Extracted data entries:
--- Begin ---

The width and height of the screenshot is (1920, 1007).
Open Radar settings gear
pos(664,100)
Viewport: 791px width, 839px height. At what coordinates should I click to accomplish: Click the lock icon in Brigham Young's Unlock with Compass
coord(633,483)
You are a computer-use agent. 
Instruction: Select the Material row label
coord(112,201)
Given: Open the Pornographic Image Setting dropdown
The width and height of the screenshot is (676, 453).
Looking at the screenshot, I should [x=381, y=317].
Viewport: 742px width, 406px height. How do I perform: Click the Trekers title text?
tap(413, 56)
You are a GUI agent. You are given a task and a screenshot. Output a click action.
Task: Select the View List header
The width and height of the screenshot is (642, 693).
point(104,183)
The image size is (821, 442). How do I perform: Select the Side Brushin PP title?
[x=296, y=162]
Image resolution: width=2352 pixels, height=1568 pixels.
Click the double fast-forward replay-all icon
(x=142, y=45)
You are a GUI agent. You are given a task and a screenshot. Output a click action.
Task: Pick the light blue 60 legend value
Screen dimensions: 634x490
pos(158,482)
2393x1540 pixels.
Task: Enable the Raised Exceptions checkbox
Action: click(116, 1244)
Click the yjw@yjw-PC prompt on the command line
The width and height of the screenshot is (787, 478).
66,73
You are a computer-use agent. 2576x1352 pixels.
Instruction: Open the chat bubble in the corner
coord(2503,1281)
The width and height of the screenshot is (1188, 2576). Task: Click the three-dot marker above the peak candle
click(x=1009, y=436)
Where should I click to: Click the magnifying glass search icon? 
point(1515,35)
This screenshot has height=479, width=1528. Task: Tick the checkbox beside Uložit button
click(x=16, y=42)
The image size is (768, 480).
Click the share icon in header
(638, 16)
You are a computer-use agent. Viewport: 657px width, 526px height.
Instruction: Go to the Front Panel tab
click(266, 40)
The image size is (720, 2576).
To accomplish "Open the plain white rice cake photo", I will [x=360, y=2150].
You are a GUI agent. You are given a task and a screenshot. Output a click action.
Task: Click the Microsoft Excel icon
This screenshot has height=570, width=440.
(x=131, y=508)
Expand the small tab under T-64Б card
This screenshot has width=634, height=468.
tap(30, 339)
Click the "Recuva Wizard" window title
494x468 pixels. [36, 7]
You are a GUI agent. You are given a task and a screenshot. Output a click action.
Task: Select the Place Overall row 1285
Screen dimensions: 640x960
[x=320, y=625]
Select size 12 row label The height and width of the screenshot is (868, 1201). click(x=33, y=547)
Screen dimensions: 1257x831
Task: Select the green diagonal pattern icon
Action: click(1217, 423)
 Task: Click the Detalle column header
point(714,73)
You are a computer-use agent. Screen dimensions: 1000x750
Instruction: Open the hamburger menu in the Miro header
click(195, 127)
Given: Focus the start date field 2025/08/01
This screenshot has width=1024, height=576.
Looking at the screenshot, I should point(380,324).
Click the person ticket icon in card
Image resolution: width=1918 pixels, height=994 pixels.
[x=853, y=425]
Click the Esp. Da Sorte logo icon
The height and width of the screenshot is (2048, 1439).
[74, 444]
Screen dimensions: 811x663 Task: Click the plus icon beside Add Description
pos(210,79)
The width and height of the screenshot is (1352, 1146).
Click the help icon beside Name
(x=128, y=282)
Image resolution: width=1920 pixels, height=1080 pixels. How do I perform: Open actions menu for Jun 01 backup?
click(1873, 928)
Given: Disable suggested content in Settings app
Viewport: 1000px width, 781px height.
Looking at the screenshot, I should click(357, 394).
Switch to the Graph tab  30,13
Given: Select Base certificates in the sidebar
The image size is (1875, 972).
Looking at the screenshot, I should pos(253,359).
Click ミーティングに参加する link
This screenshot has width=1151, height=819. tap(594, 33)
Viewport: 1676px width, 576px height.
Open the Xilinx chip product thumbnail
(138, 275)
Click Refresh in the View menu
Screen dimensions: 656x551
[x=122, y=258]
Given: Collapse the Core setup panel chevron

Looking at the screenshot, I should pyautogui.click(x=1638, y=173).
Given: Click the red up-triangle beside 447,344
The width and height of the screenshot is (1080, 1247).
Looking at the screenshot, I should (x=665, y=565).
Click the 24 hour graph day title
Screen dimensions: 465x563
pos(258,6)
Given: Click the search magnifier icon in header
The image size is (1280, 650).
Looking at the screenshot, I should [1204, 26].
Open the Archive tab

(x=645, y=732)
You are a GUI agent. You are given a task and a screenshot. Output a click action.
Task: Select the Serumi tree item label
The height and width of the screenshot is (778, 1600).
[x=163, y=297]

--- End ---

> Objective
Rewrite the items from the line with "The image size is (768, 480)." up to and including the line with "click(195, 127)", changing every "header" to "toolbar" and keeping everything else the same.

> Response below
The image size is (768, 480).
Click the share icon in toolbar
(638, 16)
You are a computer-use agent. Viewport: 657px width, 526px height.
Instruction: Go to the Front Panel tab
click(266, 40)
The image size is (720, 2576).
To accomplish "Open the plain white rice cake photo", I will [x=360, y=2150].
You are a GUI agent. You are given a task and a screenshot. Output a click action.
Task: Click the Microsoft Excel icon
This screenshot has height=570, width=440.
(x=131, y=508)
Expand the small tab under T-64Б card
This screenshot has width=634, height=468.
tap(30, 339)
Click the "Recuva Wizard" window title
494x468 pixels. [36, 7]
You are a GUI agent. You are given a task and a screenshot. Output a click action.
Task: Select the Place Overall row 1285
Screen dimensions: 640x960
[x=320, y=625]
Select size 12 row label The height and width of the screenshot is (868, 1201). click(x=33, y=547)
Screen dimensions: 1257x831
Task: Select the green diagonal pattern icon
Action: click(1217, 423)
 Task: Click the Detalle column toolbar
point(714,73)
You are a computer-use agent. Screen dimensions: 1000x750
Instruction: Open the hamburger menu in the Miro toolbar
click(195, 127)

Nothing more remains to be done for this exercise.